I began with Charlotte's Rose by A. E. Cannon, juvenile historical fiction which I had read a very positive review about years ago and noted for future reading, either for myself or my nieces. It is exactly the sort of book I read by the armful as a child. Charlotte and her father are Mormons who have left England in 1856 for the religious freedom and better economic opportunities of Utah. While Charlotte is the archetypal heroine in some ways - impulsive, quick tempered, imaginative, determined - however, she seems surprisingly young for her age given the era and the recent loss of her mother. For example, she does not seem to suspect that her animosity for family friend John, a boy her own age, is the precursor to adolescent romance (John seems more aware of it than she does).
As this group of Mormons travels towards Salt Lake City, a young woman dies in childbirth, and Charlotte surprises herself by offering to take care of the baby Rose while the grief-stricken husband Thomas Owen recovers. Cannon does well at describing the difficulties of carrying and tending to a baby as the group struggles along the trail. In particular, Charlotte, who still misses her mother and finds it hard to be taken seriously either by adults or peers (although she has a great relationship with her father), pours her emotions into baby Rose, and the pain of eventually returning Rose to Thomas was movingly depicted (in a different type of book, perhaps, Thomas would have proposed to Charlotte but this outcome was better). There is a strong sense of the difficulties and isolation of the long journey, as well as the physical obstacles encountered as members of this group push small carts containing all the personal belongings each was allowed to bring for the new life. It is made clear that this life in the New World does not offer an easy solution from the problems encountered in the Old World, and some are rightly apprehensive of what lies ahead. An interesting thread was Charlotte's longing to be able to read, contrasted also with her fear that she was losing her memories of her mother.

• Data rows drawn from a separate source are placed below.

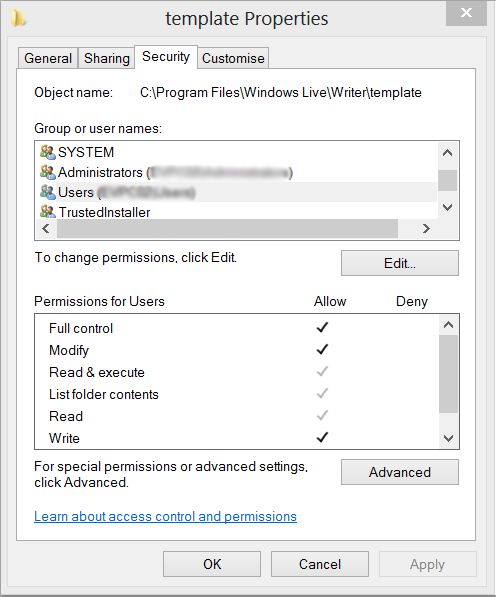Open the Sharing tab
Viewport: 496px width, 597px height.
107,58
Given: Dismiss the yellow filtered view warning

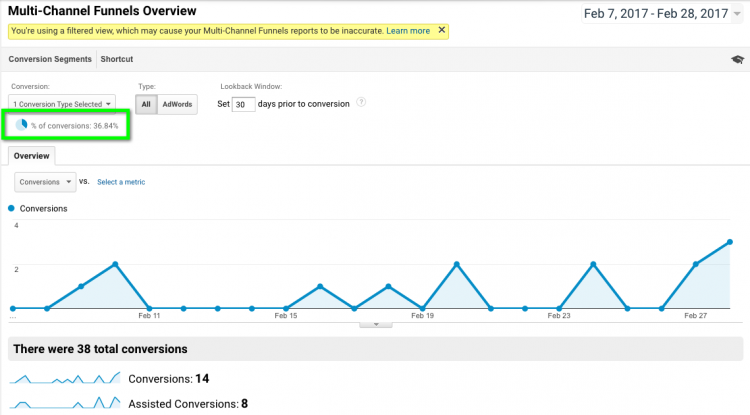Looking at the screenshot, I should 441,30.

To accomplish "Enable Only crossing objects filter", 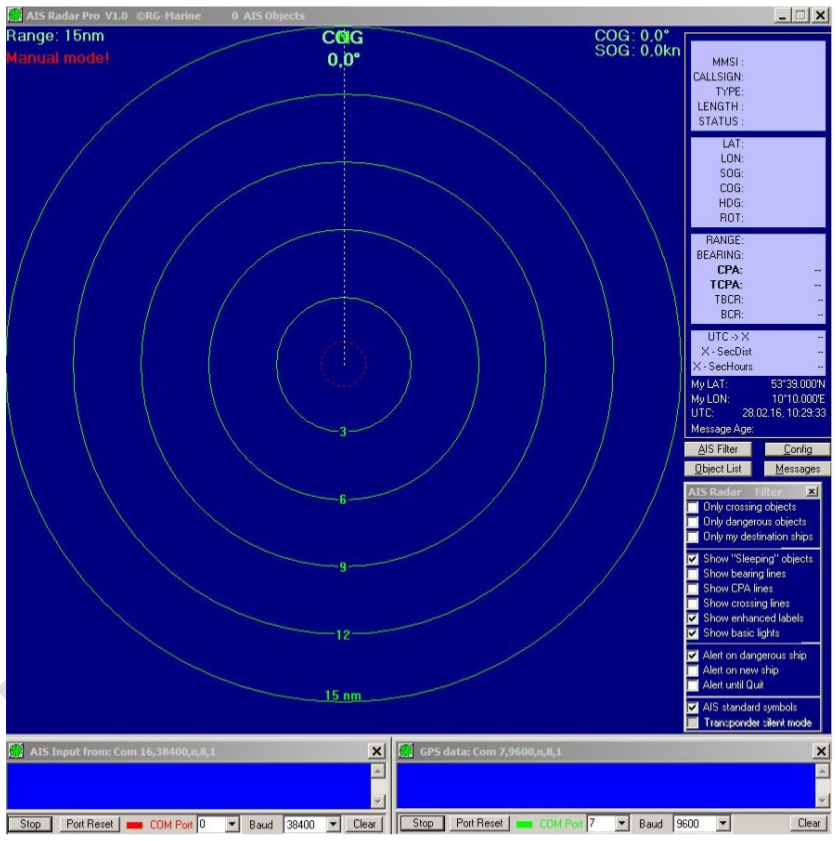I will (x=693, y=507).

Cannon delicately implies that reading and writing are the way to capture memories permanently (obviously, I agree), and a sorrowful young woman, part of the Mormon group, eventually promises to teach Charlotte how to read after they reach Salt Lake (if there were a sequel I predict this woman would eventually marry Charlotte's father).
I think my favorite frontier book continues to be On to Oregon by Honore Morrow, which was read to my fourth grade class by Miss Barnes many years ago, but this book gave a vivid picture of the exhausting struggle to Salt Lake and provided a sympathetic portrayal of Mormon settlers (not surprising, since the author is a descendant of Mormon pioneers herself), and I recommend it to an audience of 8 - 11.
1 comment:
I've never heard of this book, but I agree, it sounds like something I would have liked as a girl. 1 down, 5 to go!